Reporting Tim Skubick
LANSING (WWJ) – Lawmakers in Lansing are tossing around the idea of eliminating the gas tax in Michigan in favor of raising the state’s sales tax.
“I was at a panel last [Wed.] night with Randy Richardville, the Senate Republican Leader, and they are thinking, please underscore thinking, they are thinking about putting on the ballot in August a sales tax proposal. It is a tax shift that would eliminate the 19 cent per gallon gas tax,” said WWJ Lansing Bureau Chief Tim Skubick.
It’s not as simple as it seems, however.
“They would increase the sales tax from six to seven percent, and then take that additional revenue and plunk that into the roads rather than the gas tax,” said Skubick.

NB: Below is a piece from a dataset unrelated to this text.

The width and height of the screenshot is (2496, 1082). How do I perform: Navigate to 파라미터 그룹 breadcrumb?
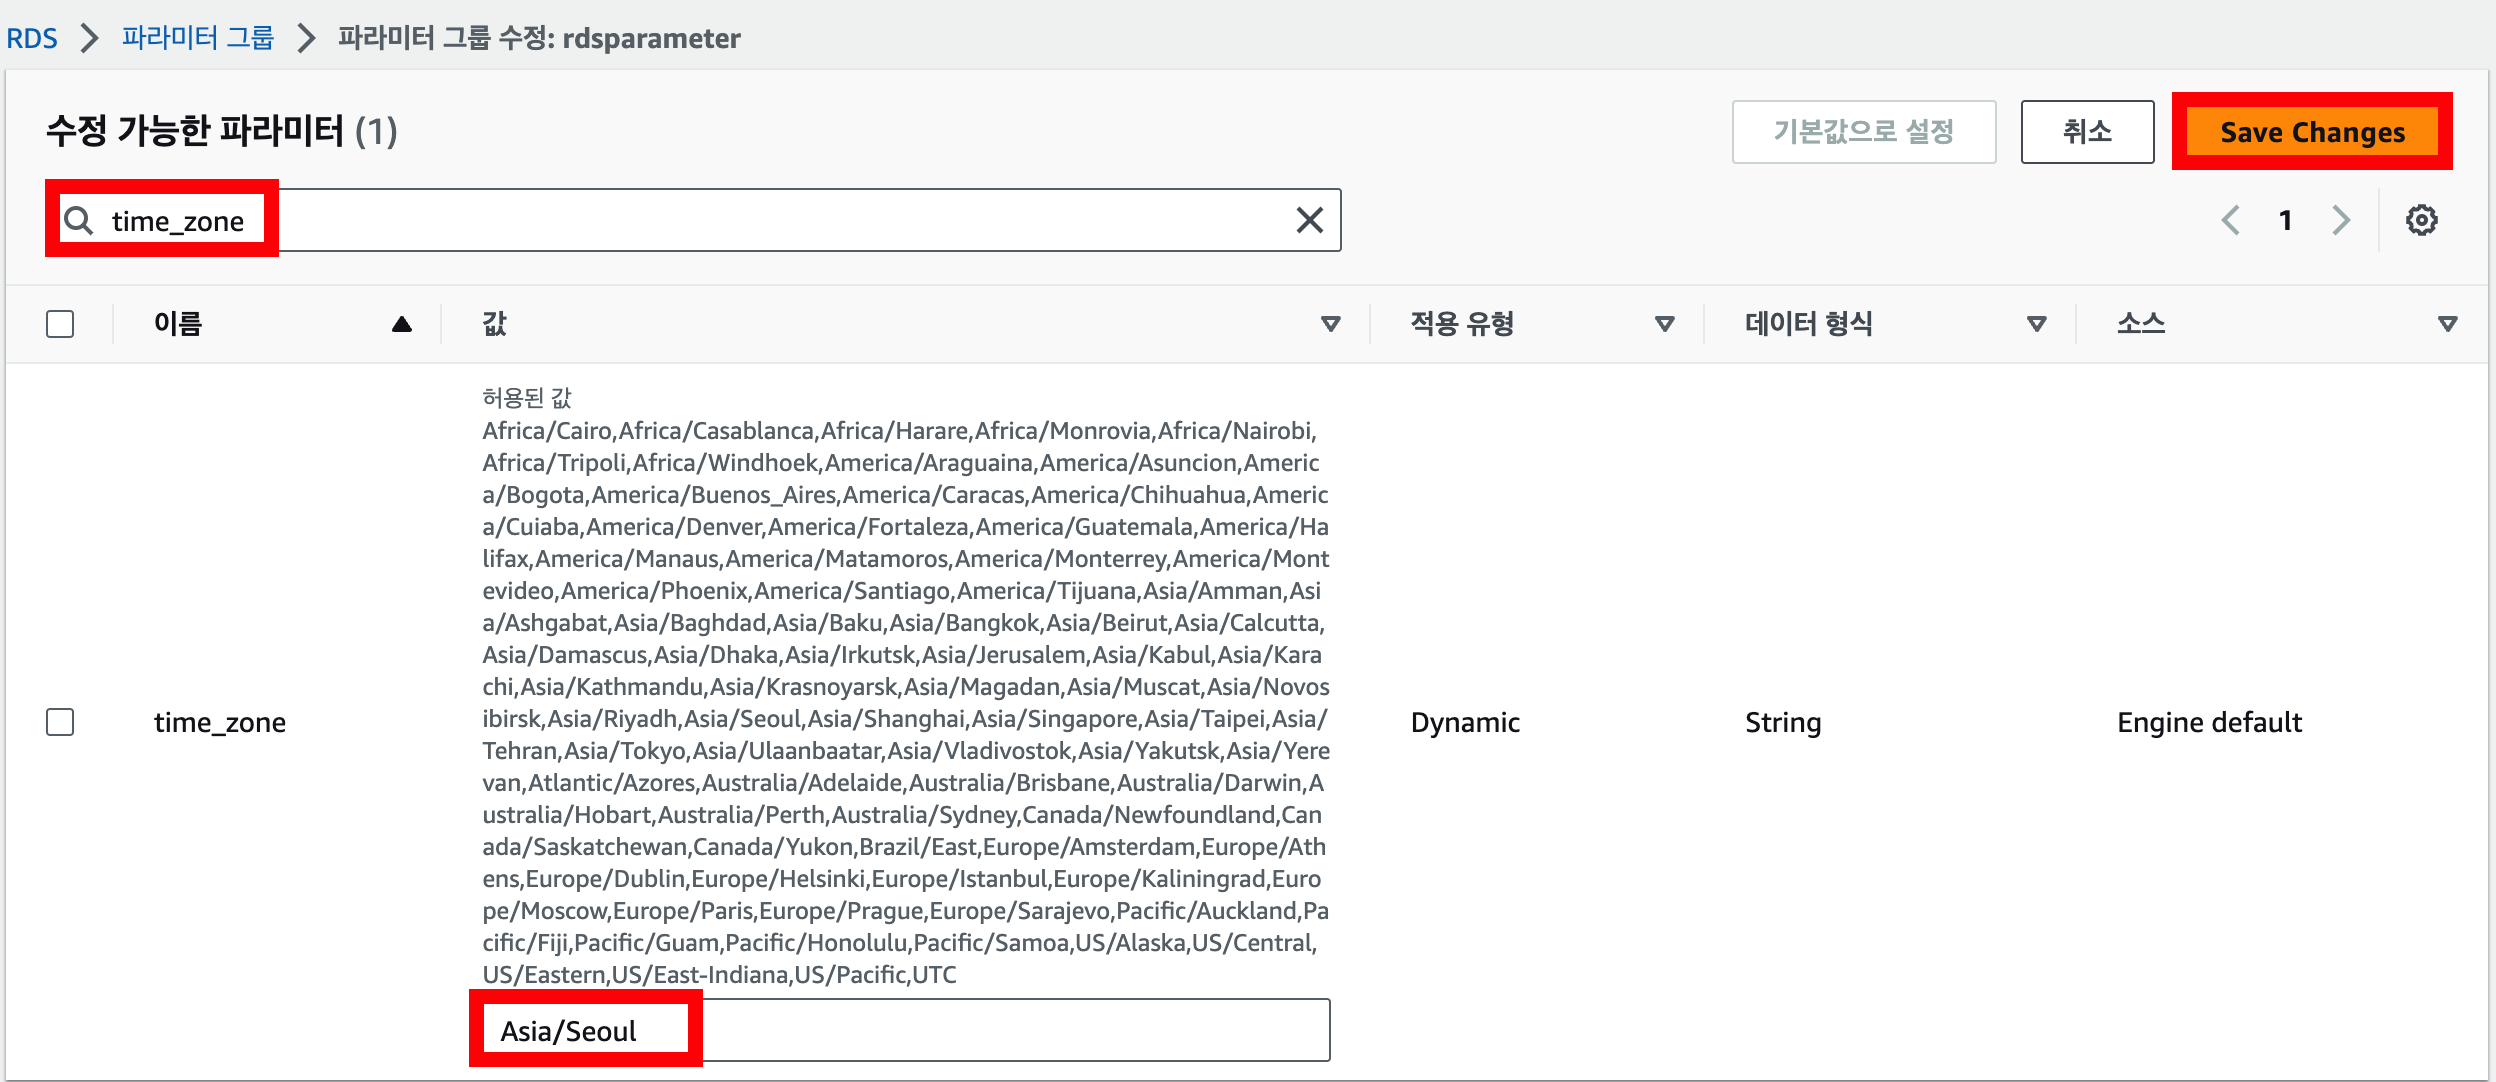click(x=198, y=38)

Does that mean that gas in Michigan would go down 19 cents a gallon?
“Yes, but don’t get excited. The gas tax comes off the pump, but your going to pay more in the sales tax and that money will be going to the roads,” said Skubick.
The idea is conflicting lawmakers who know the roads are bad, but don’t want to force another tax hike in an election year.
“So, they can go home and say ‘You know what we did folks? We put this on the ballot in August for you guys to decide. Now, I may not vote for it, but what’s wrong with putting it on the ballot and then letting you decide whether you want to raise you own taxes to fix the roads,’” said Skubick.
It’s all part of reaching the $1.4 billion goal Gov. Rick Snyder set to fix the state’s transportation funding issues.
“So far, he’s got no votes to get there, and maybe if they put this on the ballot in August, he might be able to get a piece of that,” said Skubick.